* [Data section]:
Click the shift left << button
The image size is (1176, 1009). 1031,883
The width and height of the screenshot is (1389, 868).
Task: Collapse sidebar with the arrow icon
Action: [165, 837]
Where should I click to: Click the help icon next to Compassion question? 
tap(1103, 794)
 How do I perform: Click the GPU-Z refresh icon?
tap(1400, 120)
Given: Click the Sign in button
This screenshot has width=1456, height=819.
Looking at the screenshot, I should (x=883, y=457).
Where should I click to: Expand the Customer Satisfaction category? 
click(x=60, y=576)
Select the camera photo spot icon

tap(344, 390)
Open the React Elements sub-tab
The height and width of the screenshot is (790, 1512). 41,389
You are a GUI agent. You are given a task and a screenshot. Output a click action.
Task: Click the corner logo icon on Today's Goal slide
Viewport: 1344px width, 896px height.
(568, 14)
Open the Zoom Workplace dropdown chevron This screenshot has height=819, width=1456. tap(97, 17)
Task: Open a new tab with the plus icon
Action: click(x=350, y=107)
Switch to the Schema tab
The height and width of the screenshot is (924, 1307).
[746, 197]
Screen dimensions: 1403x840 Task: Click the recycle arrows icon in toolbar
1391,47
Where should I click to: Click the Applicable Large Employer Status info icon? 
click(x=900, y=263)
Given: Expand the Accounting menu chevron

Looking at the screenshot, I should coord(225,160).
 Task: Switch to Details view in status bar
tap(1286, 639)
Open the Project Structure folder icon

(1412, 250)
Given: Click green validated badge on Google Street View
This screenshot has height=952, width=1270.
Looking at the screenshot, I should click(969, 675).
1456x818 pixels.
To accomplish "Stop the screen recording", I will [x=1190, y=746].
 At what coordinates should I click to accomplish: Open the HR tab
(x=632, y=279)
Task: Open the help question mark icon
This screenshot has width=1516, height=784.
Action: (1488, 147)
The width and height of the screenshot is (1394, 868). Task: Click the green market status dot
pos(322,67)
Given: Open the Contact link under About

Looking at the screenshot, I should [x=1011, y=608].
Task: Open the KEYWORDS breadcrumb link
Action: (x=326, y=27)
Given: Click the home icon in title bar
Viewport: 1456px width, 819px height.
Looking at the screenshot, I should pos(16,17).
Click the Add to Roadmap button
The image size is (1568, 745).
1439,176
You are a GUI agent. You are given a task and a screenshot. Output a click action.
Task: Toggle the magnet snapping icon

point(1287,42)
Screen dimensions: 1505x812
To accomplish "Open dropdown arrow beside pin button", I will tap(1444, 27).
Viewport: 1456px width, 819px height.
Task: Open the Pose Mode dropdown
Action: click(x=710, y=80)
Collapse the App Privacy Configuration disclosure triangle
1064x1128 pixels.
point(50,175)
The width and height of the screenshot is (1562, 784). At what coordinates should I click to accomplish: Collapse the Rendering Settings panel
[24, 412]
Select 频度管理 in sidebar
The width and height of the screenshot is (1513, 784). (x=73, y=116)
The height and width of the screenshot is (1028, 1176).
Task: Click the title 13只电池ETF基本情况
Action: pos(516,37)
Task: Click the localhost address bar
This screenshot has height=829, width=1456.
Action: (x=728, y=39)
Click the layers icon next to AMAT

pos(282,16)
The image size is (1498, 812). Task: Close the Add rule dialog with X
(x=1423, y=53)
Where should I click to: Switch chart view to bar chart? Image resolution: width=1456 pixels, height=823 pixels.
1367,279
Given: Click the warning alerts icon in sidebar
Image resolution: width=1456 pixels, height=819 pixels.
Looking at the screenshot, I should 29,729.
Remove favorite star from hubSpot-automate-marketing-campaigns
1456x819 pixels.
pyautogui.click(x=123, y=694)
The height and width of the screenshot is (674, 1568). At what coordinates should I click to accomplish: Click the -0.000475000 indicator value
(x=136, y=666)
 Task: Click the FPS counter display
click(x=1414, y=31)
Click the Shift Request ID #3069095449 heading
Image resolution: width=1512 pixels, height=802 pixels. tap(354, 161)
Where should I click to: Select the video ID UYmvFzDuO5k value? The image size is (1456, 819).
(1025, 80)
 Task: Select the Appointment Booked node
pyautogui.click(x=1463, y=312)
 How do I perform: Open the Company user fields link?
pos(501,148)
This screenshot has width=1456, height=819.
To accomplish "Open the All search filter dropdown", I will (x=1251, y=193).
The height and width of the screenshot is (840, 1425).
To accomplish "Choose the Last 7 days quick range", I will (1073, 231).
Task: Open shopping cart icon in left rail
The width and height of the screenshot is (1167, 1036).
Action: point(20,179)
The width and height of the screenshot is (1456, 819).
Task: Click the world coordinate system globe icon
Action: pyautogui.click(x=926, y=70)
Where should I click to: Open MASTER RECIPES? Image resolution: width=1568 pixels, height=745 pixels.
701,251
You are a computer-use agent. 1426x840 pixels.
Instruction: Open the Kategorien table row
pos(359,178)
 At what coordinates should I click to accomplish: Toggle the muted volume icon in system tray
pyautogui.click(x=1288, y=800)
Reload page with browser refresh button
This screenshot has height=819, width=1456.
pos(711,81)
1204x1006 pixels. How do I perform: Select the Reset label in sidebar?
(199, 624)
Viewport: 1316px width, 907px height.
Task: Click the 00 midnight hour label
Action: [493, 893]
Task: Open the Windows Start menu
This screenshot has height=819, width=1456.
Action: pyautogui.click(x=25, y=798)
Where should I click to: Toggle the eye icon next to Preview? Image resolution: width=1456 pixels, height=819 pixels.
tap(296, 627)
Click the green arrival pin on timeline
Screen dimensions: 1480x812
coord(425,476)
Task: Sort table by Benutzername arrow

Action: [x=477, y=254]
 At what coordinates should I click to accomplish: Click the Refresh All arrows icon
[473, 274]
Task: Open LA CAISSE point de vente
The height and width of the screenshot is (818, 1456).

* [To do]: Would you repeat all of the data above, word for word?

* [Solution]:
Click the shift left << button
The image size is (1176, 1009). 1031,883
The width and height of the screenshot is (1389, 868).
Task: Collapse sidebar with the arrow icon
Action: [165, 837]
Where should I click to: Click the help icon next to Compassion question? 
tap(1103, 794)
 How do I perform: Click the GPU-Z refresh icon?
tap(1400, 120)
Given: Click the Sign in button
This screenshot has width=1456, height=819.
Looking at the screenshot, I should (x=883, y=457).
Where should I click to: Expand the Customer Satisfaction category? 
click(x=60, y=576)
Select the camera photo spot icon

tap(344, 390)
Open the React Elements sub-tab
The height and width of the screenshot is (790, 1512). 41,389
You are a GUI agent. You are given a task and a screenshot. Output a click action.
Task: Click the corner logo icon on Today's Goal slide
Viewport: 1344px width, 896px height.
(568, 14)
Open the Zoom Workplace dropdown chevron This screenshot has height=819, width=1456. tap(97, 17)
Task: Open a new tab with the plus icon
Action: click(x=350, y=107)
Switch to the Schema tab
The height and width of the screenshot is (924, 1307).
[746, 197]
Screen dimensions: 1403x840 Task: Click the recycle arrows icon in toolbar
1391,47
Where should I click to: Click the Applicable Large Employer Status info icon? 
click(x=900, y=263)
Given: Expand the Accounting menu chevron

Looking at the screenshot, I should coord(225,160).
 Task: Switch to Details view in status bar
tap(1286, 639)
Open the Project Structure folder icon

(1412, 250)
Given: Click green validated badge on Google Street View
This screenshot has height=952, width=1270.
Looking at the screenshot, I should click(969, 675).
1456x818 pixels.
To accomplish "Stop the screen recording", I will [x=1190, y=746].
 At what coordinates should I click to accomplish: Open the HR tab
(x=632, y=279)
Task: Open the help question mark icon
This screenshot has width=1516, height=784.
Action: (1488, 147)
The width and height of the screenshot is (1394, 868). Task: Click the green market status dot
pos(322,67)
Given: Open the Contact link under About

Looking at the screenshot, I should [x=1011, y=608].
Task: Open the KEYWORDS breadcrumb link
Action: (x=326, y=27)
Given: Click the home icon in title bar
Viewport: 1456px width, 819px height.
Looking at the screenshot, I should pos(16,17).
Click the Add to Roadmap button
The image size is (1568, 745).
1439,176
You are a GUI agent. You are given a task and a screenshot. Output a click action.
Task: Toggle the magnet snapping icon

point(1287,42)
Screen dimensions: 1505x812
To accomplish "Open dropdown arrow beside pin button", I will tap(1444, 27).
Viewport: 1456px width, 819px height.
Task: Open the Pose Mode dropdown
Action: click(x=710, y=80)
Collapse the App Privacy Configuration disclosure triangle
1064x1128 pixels.
point(50,175)
The width and height of the screenshot is (1562, 784). At what coordinates should I click to accomplish: Collapse the Rendering Settings panel
[24, 412]
Select 频度管理 in sidebar
The width and height of the screenshot is (1513, 784). (x=73, y=116)
The height and width of the screenshot is (1028, 1176).
Task: Click the title 13只电池ETF基本情况
Action: pos(516,37)
Task: Click the localhost address bar
This screenshot has height=829, width=1456.
Action: (x=728, y=39)
Click the layers icon next to AMAT

pos(282,16)
The image size is (1498, 812). Task: Close the Add rule dialog with X
(x=1423, y=53)
Where should I click to: Switch chart view to bar chart? Image resolution: width=1456 pixels, height=823 pixels.
1367,279
Given: Click the warning alerts icon in sidebar
Image resolution: width=1456 pixels, height=819 pixels.
Looking at the screenshot, I should 29,729.
Remove favorite star from hubSpot-automate-marketing-campaigns
1456x819 pixels.
pyautogui.click(x=123, y=694)
The height and width of the screenshot is (674, 1568). At what coordinates should I click to accomplish: Click the -0.000475000 indicator value
(x=136, y=666)
 Task: Click the FPS counter display
click(x=1414, y=31)
Click the Shift Request ID #3069095449 heading
Image resolution: width=1512 pixels, height=802 pixels. tap(354, 161)
Where should I click to: Select the video ID UYmvFzDuO5k value? The image size is (1456, 819).
(1025, 80)
 Task: Select the Appointment Booked node
pyautogui.click(x=1463, y=312)
 How do I perform: Open the Company user fields link?
pos(501,148)
This screenshot has width=1456, height=819.
To accomplish "Open the All search filter dropdown", I will (x=1251, y=193).
The height and width of the screenshot is (840, 1425).
To accomplish "Choose the Last 7 days quick range", I will (1073, 231).
Task: Open shopping cart icon in left rail
The width and height of the screenshot is (1167, 1036).
Action: point(20,179)
The width and height of the screenshot is (1456, 819).
Task: Click the world coordinate system globe icon
Action: pyautogui.click(x=926, y=70)
Where should I click to: Open MASTER RECIPES? Image resolution: width=1568 pixels, height=745 pixels.
701,251
You are a computer-use agent. 1426x840 pixels.
Instruction: Open the Kategorien table row
pos(359,178)
 At what coordinates should I click to accomplish: Toggle the muted volume icon in system tray
pyautogui.click(x=1288, y=800)
Reload page with browser refresh button
This screenshot has height=819, width=1456.
pos(711,81)
1204x1006 pixels. How do I perform: Select the Reset label in sidebar?
(199, 624)
Viewport: 1316px width, 907px height.
Task: Click the 00 midnight hour label
Action: [493, 893]
Task: Open the Windows Start menu
This screenshot has height=819, width=1456.
Action: pyautogui.click(x=25, y=798)
Where should I click to: Toggle the eye icon next to Preview? Image resolution: width=1456 pixels, height=819 pixels.
tap(296, 627)
Click the green arrival pin on timeline
Screen dimensions: 1480x812
coord(425,476)
Task: Sort table by Benutzername arrow

Action: [x=477, y=254]
 At what coordinates should I click to accomplish: Click the Refresh All arrows icon
[473, 274]
Task: Open LA CAISSE point de vente
The height and width of the screenshot is (818, 1456).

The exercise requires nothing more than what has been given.